■ Data excerpts
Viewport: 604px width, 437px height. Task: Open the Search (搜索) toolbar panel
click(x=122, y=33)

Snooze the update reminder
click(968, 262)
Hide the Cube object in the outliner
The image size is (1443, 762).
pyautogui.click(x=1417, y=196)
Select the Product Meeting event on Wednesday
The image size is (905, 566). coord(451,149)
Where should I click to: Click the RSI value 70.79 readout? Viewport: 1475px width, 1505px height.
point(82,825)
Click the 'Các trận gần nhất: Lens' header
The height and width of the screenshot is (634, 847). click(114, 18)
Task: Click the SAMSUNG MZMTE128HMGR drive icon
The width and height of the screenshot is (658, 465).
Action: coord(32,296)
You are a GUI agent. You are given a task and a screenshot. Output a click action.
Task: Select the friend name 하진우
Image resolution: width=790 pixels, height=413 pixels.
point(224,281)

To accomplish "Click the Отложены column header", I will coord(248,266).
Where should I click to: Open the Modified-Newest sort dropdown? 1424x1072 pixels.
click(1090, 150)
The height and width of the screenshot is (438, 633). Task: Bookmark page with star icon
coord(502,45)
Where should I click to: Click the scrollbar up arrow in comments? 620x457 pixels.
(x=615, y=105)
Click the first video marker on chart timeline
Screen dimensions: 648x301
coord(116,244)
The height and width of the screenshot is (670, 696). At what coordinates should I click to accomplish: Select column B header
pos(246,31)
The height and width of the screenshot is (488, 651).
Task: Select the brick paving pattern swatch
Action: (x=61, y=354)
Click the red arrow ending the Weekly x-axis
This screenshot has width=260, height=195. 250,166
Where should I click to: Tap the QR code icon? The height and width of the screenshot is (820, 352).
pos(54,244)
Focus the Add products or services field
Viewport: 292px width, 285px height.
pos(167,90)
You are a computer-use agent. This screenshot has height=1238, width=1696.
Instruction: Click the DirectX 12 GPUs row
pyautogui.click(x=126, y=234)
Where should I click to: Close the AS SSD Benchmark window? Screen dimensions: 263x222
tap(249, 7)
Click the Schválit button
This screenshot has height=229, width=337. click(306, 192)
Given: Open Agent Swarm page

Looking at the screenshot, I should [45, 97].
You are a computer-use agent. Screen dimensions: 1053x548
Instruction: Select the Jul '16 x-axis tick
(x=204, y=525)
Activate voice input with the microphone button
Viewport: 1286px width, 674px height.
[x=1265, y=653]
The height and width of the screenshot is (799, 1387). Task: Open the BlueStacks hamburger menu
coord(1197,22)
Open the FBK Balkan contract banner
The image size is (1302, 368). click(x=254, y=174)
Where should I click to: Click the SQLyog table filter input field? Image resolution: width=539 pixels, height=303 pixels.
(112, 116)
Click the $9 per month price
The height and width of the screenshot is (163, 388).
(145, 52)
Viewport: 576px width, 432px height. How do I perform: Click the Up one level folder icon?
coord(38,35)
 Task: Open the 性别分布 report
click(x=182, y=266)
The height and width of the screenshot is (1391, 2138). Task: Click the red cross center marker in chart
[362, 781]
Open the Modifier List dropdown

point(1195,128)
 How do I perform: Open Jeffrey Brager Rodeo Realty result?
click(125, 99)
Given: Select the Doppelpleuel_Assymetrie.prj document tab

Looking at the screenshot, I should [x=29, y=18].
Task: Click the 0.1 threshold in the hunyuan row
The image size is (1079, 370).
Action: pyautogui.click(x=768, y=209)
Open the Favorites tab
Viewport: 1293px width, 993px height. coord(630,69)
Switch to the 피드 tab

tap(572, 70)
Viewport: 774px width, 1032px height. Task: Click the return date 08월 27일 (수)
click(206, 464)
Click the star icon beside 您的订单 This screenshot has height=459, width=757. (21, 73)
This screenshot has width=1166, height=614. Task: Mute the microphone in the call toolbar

■ Instructions to follow
Rewrite all the records, substituting "Which spot should I click to" for "Where should I click to" wherever it appears, with everything else left as it is.

■ Output for this task
Viewport: 604px width, 437px height. Task: Open the Search (搜索) toolbar panel
click(x=122, y=33)

Snooze the update reminder
click(968, 262)
Hide the Cube object in the outliner
The image size is (1443, 762).
pyautogui.click(x=1417, y=196)
Select the Product Meeting event on Wednesday
The image size is (905, 566). coord(451,149)
Which spot should I click to: Click the RSI value 70.79 readout? Viewport: 1475px width, 1505px height.
point(82,825)
Click the 'Các trận gần nhất: Lens' header
The height and width of the screenshot is (634, 847). click(114, 18)
Task: Click the SAMSUNG MZMTE128HMGR drive icon
The width and height of the screenshot is (658, 465).
Action: coord(32,296)
You are a GUI agent. You are given a task and a screenshot. Output a click action.
Task: Select the friend name 하진우
Image resolution: width=790 pixels, height=413 pixels.
point(224,281)

To accomplish "Click the Отложены column header", I will coord(248,266).
Which spot should I click to: Open the Modified-Newest sort dropdown? 1424x1072 pixels.
click(1090, 150)
The height and width of the screenshot is (438, 633). Task: Bookmark page with star icon
coord(502,45)
Which spot should I click to: Click the scrollbar up arrow in comments? 620x457 pixels.
(x=615, y=105)
Click the first video marker on chart timeline
Screen dimensions: 648x301
coord(116,244)
The height and width of the screenshot is (670, 696). At what coordinates should I click to accomplish: Select column B header
pos(246,31)
The height and width of the screenshot is (488, 651).
Task: Select the brick paving pattern swatch
Action: (x=61, y=354)
Click the red arrow ending the Weekly x-axis
This screenshot has width=260, height=195. 250,166
Which spot should I click to: Tap the QR code icon? The height and width of the screenshot is (820, 352).
pos(54,244)
Focus the Add products or services field
Viewport: 292px width, 285px height.
pos(167,90)
You are a computer-use agent. This screenshot has height=1238, width=1696.
Instruction: Click the DirectX 12 GPUs row
pyautogui.click(x=126, y=234)
Which spot should I click to: Close the AS SSD Benchmark window? Screen dimensions: 263x222
tap(249, 7)
Click the Schválit button
This screenshot has height=229, width=337. click(306, 192)
Given: Open Agent Swarm page

Looking at the screenshot, I should [45, 97].
You are a computer-use agent. Screen dimensions: 1053x548
Instruction: Select the Jul '16 x-axis tick
(x=204, y=525)
Activate voice input with the microphone button
Viewport: 1286px width, 674px height.
[x=1265, y=653]
The height and width of the screenshot is (799, 1387). Task: Open the BlueStacks hamburger menu
coord(1197,22)
Open the FBK Balkan contract banner
The image size is (1302, 368). click(x=254, y=174)
Which spot should I click to: Click the SQLyog table filter input field? Image resolution: width=539 pixels, height=303 pixels.
(112, 116)
Click the $9 per month price
The height and width of the screenshot is (163, 388).
(145, 52)
Viewport: 576px width, 432px height. How do I perform: Click the Up one level folder icon?
coord(38,35)
 Task: Open the 性别分布 report
click(x=182, y=266)
The height and width of the screenshot is (1391, 2138). Task: Click the red cross center marker in chart
[362, 781]
Open the Modifier List dropdown

point(1195,128)
 How do I perform: Open Jeffrey Brager Rodeo Realty result?
click(125, 99)
Given: Select the Doppelpleuel_Assymetrie.prj document tab

Looking at the screenshot, I should [x=29, y=18].
Task: Click the 0.1 threshold in the hunyuan row
The image size is (1079, 370).
Action: pyautogui.click(x=768, y=209)
Open the Favorites tab
Viewport: 1293px width, 993px height. coord(630,69)
Switch to the 피드 tab

tap(572, 70)
Viewport: 774px width, 1032px height. Task: Click the return date 08월 27일 (수)
click(206, 464)
Click the star icon beside 您的订单 This screenshot has height=459, width=757. (21, 73)
This screenshot has width=1166, height=614. Task: Mute the microphone in the call toolbar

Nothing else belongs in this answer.